I complained about the calculator back in November: http://forums.macrumors.com/showthread.php?t=160617

They're just now getting to it?

There are also tons of other bugs that aren't getting fixed, but nobody seems to notice or care.
Every OS sucks. Windows, Mac, Linux, etc. The thing is you still can have a favorite even though it sucks. After a few months with OS X now I still like XP better then OS X. But I like the apps on OS X more. There is a trade-off on everything when it comes to computers. Apple has some strengths, Windows has others, and Linux has others as well.
 

maxvamp

macrumors 6502a
Sep 26, 2002
600
0
Somewhere out there
ChrisA said:
Really? How would YOU propose the TEST it?

If it were me, I would likely write an automation program that would tie into the methods embedded in the Calculator App, and submit values to the methods, and compare the output with values I believe they should be. I would also do some spot checking to verify manually that they app behaves correctly.

Yes, some of this is blackbox testing, and any errors found through the automation app would be suspect until the test app has the provability of time, but even then, errors would draw human attention.
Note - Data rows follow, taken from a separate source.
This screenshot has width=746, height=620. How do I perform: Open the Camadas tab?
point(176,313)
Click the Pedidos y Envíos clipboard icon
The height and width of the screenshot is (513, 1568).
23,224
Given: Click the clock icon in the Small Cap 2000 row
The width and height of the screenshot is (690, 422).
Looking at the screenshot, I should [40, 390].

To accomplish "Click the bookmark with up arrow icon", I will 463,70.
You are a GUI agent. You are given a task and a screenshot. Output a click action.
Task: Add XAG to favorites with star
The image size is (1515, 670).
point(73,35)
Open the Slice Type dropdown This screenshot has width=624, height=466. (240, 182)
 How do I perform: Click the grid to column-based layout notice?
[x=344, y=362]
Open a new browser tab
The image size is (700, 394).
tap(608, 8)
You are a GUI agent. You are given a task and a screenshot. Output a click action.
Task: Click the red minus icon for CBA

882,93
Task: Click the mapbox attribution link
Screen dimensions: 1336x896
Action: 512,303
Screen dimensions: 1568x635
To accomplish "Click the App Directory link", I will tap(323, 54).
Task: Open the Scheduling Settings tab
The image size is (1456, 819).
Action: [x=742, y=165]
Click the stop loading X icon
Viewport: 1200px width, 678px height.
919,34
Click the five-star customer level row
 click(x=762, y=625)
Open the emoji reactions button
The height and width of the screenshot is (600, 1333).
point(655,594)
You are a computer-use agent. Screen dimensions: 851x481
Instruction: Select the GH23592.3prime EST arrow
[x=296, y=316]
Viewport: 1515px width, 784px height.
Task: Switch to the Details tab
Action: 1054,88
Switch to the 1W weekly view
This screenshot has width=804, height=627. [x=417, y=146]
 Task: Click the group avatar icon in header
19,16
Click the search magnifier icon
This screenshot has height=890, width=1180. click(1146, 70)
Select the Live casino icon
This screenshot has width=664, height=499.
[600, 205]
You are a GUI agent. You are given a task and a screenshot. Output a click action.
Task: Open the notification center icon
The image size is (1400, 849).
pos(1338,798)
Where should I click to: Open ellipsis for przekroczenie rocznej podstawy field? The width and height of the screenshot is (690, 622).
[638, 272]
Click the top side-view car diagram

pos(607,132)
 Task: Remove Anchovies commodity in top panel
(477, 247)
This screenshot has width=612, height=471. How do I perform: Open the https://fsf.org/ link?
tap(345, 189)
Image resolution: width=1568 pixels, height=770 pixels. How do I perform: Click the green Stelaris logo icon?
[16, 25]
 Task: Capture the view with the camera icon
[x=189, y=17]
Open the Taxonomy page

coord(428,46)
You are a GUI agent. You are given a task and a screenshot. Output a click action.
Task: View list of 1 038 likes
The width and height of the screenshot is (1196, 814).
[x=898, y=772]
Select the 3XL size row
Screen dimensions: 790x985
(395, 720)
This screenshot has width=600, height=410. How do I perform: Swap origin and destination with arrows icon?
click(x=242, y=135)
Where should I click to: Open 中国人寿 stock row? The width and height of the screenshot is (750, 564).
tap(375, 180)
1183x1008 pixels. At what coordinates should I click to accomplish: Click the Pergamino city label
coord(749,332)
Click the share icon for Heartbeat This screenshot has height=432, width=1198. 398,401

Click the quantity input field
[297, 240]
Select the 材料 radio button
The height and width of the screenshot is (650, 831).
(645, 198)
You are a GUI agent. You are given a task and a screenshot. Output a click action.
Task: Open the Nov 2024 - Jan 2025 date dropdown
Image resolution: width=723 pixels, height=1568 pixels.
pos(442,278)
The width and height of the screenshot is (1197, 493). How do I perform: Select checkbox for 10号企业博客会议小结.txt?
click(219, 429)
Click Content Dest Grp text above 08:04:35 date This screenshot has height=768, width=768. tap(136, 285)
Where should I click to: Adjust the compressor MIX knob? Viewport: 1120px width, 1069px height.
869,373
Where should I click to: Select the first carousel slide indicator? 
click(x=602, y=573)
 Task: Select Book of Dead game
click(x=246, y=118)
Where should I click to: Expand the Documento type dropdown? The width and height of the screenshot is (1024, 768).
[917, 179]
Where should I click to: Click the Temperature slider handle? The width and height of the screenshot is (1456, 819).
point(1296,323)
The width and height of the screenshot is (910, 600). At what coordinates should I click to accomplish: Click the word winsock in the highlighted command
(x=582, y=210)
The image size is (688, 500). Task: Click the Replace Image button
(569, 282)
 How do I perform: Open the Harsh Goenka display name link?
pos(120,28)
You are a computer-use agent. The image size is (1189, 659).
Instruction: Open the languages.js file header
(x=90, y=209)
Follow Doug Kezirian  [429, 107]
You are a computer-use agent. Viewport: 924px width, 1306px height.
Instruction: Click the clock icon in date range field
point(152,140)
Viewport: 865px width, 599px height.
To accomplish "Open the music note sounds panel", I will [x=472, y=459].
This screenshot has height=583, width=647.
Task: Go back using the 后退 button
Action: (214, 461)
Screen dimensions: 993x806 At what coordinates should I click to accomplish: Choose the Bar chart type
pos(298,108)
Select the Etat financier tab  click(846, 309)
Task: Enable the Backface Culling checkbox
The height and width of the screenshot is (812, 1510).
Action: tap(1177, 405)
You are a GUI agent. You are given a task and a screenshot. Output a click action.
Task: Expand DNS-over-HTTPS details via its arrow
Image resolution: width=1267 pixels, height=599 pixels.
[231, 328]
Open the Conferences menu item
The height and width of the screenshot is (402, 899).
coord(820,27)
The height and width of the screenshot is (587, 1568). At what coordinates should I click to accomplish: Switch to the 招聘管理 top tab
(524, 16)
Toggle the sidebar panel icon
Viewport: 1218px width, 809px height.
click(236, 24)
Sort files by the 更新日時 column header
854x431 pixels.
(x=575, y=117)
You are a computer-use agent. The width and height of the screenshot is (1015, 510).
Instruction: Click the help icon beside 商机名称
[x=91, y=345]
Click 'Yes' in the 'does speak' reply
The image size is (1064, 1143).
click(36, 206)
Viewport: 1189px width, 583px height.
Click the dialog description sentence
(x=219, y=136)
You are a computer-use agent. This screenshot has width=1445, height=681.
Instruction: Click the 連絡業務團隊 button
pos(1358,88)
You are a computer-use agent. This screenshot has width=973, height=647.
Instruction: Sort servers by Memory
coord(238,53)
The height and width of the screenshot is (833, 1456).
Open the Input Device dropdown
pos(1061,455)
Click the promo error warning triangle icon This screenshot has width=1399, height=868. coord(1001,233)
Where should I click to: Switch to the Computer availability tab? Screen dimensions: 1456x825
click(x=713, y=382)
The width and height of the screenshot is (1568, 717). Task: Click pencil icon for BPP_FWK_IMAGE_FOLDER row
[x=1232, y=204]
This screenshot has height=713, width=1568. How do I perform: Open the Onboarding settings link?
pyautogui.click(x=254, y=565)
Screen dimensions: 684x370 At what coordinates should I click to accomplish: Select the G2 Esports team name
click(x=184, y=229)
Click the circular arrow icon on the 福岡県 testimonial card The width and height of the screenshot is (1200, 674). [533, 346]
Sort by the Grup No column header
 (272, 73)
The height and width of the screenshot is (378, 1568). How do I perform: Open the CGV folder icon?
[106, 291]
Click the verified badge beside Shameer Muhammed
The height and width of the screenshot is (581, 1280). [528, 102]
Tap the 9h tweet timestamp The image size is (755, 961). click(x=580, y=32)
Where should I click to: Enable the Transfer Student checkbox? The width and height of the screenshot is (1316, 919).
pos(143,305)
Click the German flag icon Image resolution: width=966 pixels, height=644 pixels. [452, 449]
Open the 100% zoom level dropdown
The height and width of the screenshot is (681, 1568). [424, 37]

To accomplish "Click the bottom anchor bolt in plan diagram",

Unit tests may help, but I am not an ultra huge fan of them when compared with other forms of testing.

Max.
 

ChrisA

macrumors G4
Jan 5, 2006
11,612
424
Redondo Beach, California
maxvamp said:
If it were me, I would likely write an automation program that would tie into the methods embedded in the Calculator App, and submit values to the methods, and compare the output
That's called "spot checking".
It would not have found these obscure calculator errors nor would that have found the now infamous Pentium floating point bug. The Pentium bug was caused by some select few floating point values that just happened to have a large number of ones in a row in their binary representation and even then you had to have the "right" sequence of events to trigger it. Automated testing would not have caught that in a reasonable amount of time.

I think there are only two options
(1) Write the software in such a way that you can _prove_ it's correctness. This is very hard and requires PhD level computer scientests on staff or (2) test as best you can and live with the fact that there are likely some bugs not yet discovered. Going one step futher you can use some metrics to estimate the number of undiscovered bugs and release the software when that number is below some threshold.
 

maxvamp

macrumors 6502a
Sep 26, 2002
600
0
Somewhere out there
ChrisA said:
That's called "spot checking".
It would not have found these obscure calculator errors nor would that have found the now infamous Pentium floating point bug. The Pentium bug was caused by some select few floating point values that just happened to have a large number of ones in a row in their binary representation and even then you had to have the "right" sequence of events to trigger it. Automated testing would not have caught that in a reasonable amount of time.

I think there are only two options
(1) Write the software in such a way that you can _prove_ it's correctness. This is very hard and requires PhD level computer scientests on staff or (2) test as best you can and live with the fact that there are likely some bugs not yet discovered. Going one step futher you can use some metrics to estimate the number of undiscovered bugs and release the software when that number is below some threshold.

Actually, it's called Functional and / or System tests.

You would need to ( and could ) write your software to check in such a way that it could have even detected the Pentium bug ( think networkability and long run automation ) .

As one who has made such tests, I can tell you that it would not be that hard to do.

Now, due to the price charged for this app, is it worth as much effort as, say, Testing the file system????

There are acceptable levels of ship-able bugs.

No software can ever be made perfect...AND ship.

Max.
 

cc bcc

macrumors 6502
Jul 3, 2001
470
0
nl
Try this in Calculator:

654,654.321 - 987.312

You'll get 653,667.00899999996 instead of the correct 653,667.009

(weird, copy pasting the result out of Calculator gave me the correct number)

It's a side effect of the binaire nature of computers.